James Fallows: The fundamental problem with today's American press is a mismatch between its economic basis and its public function.... [T]he press has cultural, social, and political effects beyond the purely commercial. But its managers are being forced to make decisions on the same focused quarterly-returns basis that guides choices at Merrill Lynch or General Motors. Sometimes those pressures for maximized return (and rising stock price) make news organizations more efficient. But in general they weaken or destroy the parts of news systems that affect people in any role other than as shareholders - that is, as readers, viewers, voters, citizens.
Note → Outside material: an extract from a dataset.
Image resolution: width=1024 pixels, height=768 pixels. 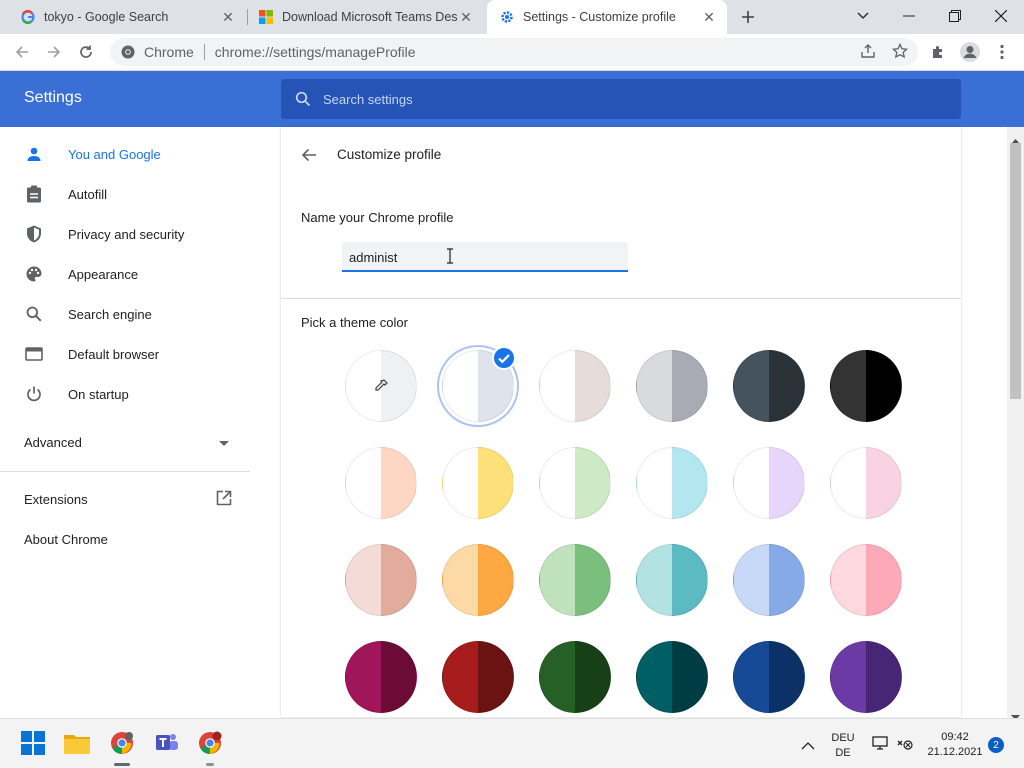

The point is not to rehash that argument. It is to say that the "two-class" shareholding structure that undergirds America's three best newspapers (the New York Times, the Washington Post, and the Wall Street Journal) was explicitly designed to permit decisions to be made for non-economic reasons. If you want management to concentrate strictly on raising the share price, you don't need any special ownership structure. Financial markets will insist on that anyway. The only justification for "Class B" shares giving special voting power to the Sulzberger family at the Times, the Graham family at the Post, and the Bancroft family at the Journal is the assumption that the families will weigh other factors in deciding how the news operation should be run.
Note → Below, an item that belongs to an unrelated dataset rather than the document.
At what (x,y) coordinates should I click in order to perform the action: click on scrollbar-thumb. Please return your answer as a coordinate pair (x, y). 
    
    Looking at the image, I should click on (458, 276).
Thus the future of these news organization rests on the hope that the later generations who inherit controlling shares will acknowledge the concept of "enough" money. If they want the most money possible out of their inheritance, they'll eventually view the newspaper as just another asset -- and destroy it. (See the tragedies of the Chandler family of Los Angeles, the Bingham family of Louisville, etc.) If no amount of money can be "enough" -- if, to be plain, people who are already rich are greedy to be richer still -- they debase institutions on which the rest of us depend...

One would think that the Wall Street Journal editorial page since a time before the memory of man, or the Washington Post editorial board since 2000, or the New York Times's Whitewater and Iraq coverage would give Jim a little pause. Freedom from market discipline is not enough; freedom from wingnuttery is needed as well.